Des centaines de personnes ont manifesté lundi dans les rues de Nairobi pour dénoncer la recrudescence des féminicides, des violences faites aux femmes, ainsi que la multiplication des disparitions et meurtres d’enfants.

Cette mobilisation intervient dans un contexte particulièrement tendu, marqué par l’émotion suscitée par le meurtre brutal d’une chanteuse locale, retrouvée brûlée vive après avoir été aspergée d’essence. Un crime qui a ravivé l’indignation dans le pays.

Brandissant des pancartes appelant à « arrêter de tuer les femmes », les manifestants ont dénoncé l’inaction des autorités et ce qu’ils considèrent comme des réponses insuffisantes face à une violence devenue systémique. Plusieurs voix ont également réclamé que le féminicide et les violences domestiques soient officiellement déclarés crise nationale afin de mobiliser des moyens exceptionnels.

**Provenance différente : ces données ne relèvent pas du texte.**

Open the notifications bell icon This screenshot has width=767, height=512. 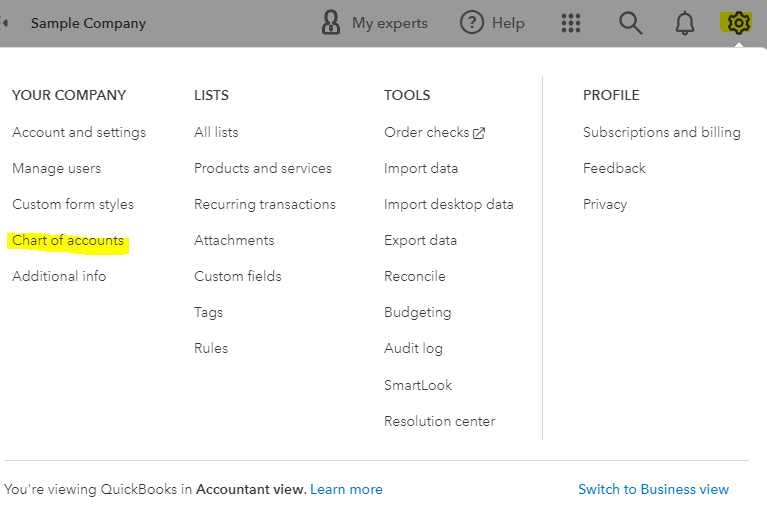pos(684,23)
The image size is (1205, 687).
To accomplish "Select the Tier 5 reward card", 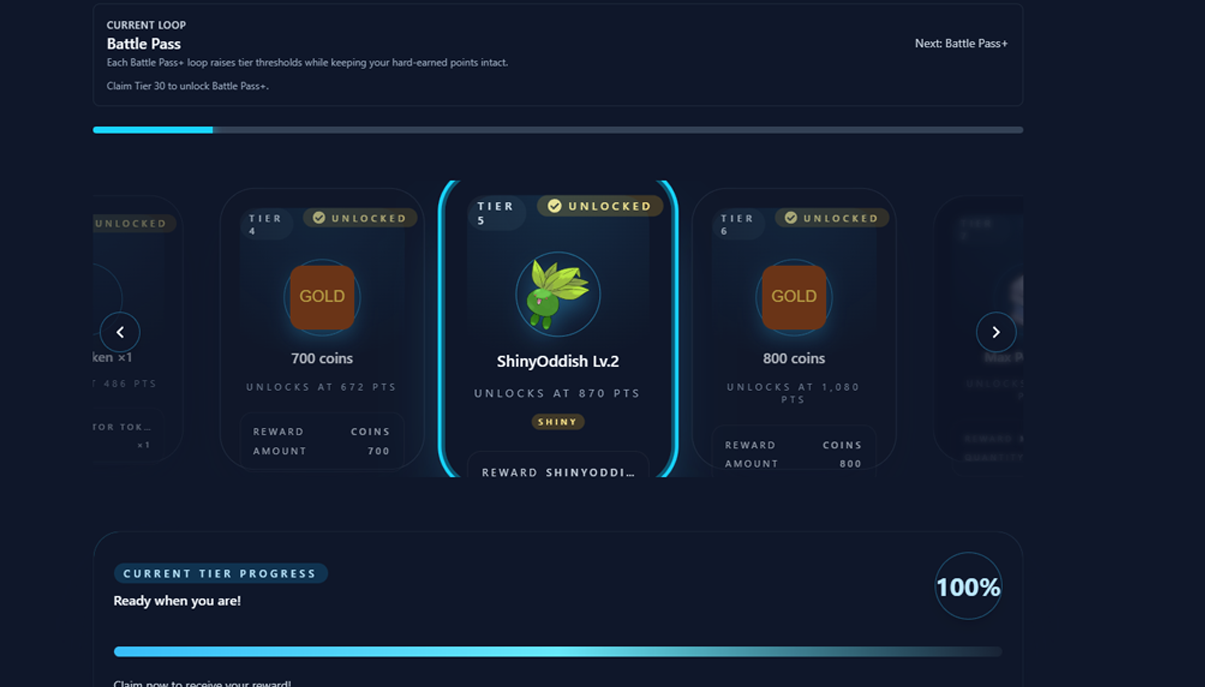I will [x=557, y=330].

Selon les autorités, la majorité des cas de violences signalés au Kenya surviennent dans des contextes domestiques, notamment des conflits conjugaux ou des agressions sexuelles. Face à la situation, la police a annoncé récemment la création d’une unité spécialisée composée d’enquêteurs criminels, de médecins légistes et d’analystes du renseignement.

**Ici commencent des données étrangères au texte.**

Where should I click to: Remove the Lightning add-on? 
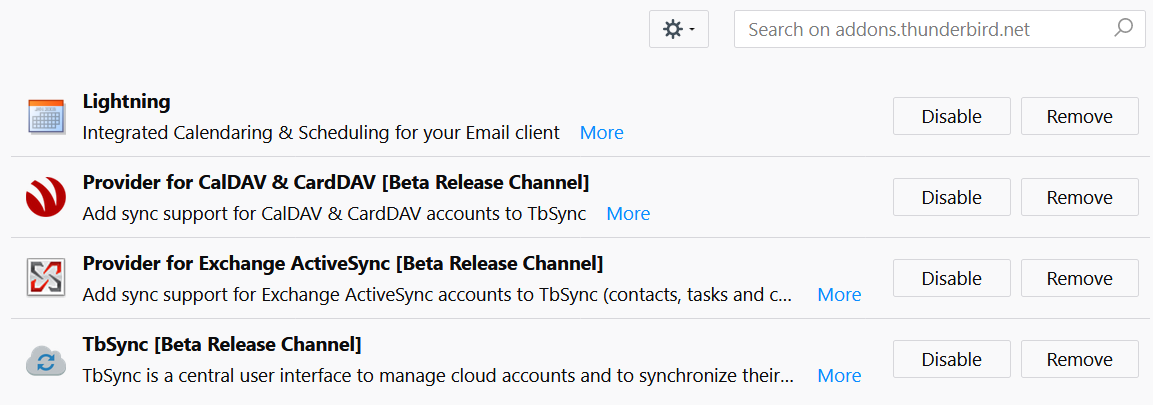tap(1079, 116)
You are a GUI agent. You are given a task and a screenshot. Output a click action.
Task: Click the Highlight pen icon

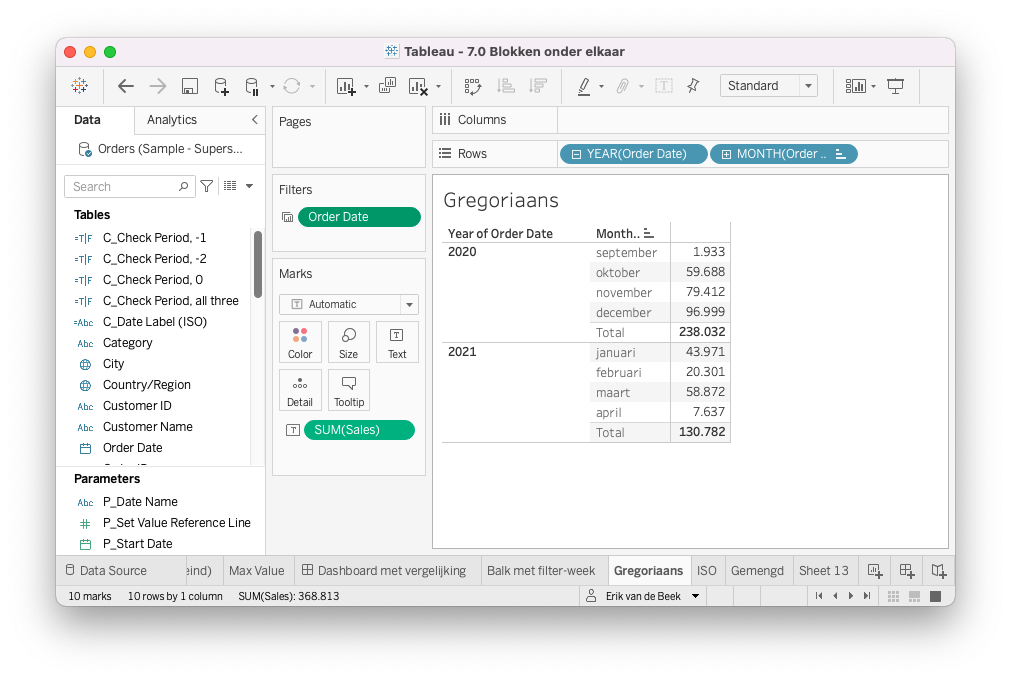pyautogui.click(x=584, y=86)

Les organisations de défense des droits des femmes alertent toutefois sur l’ampleur du phénomène. La Federation of Women Lawyers in Kenya indique traiter environ 70 cas de violences basées sur le genre chaque semaine dans ses bureaux de Nairobi, Mombasa et Kisumu, soulignant une pression croissante sur les structures d’assistance.

Déjà le 21 mai, plusieurs organisations de la société civile avaient lancé un ultimatum de 40 jours au gouvernement pour agir, faute de quoi des mobilisations plus larges sont annoncées à l’échelle nationale. Dans les cortèges, des figures militantes comme Boniface Mwangi et Mwende Mutinda ont appelé à une réponse politique ferme, allant jusqu’à exiger des comptes des autorités en cas d’échec à protéger les femmes et les enfants.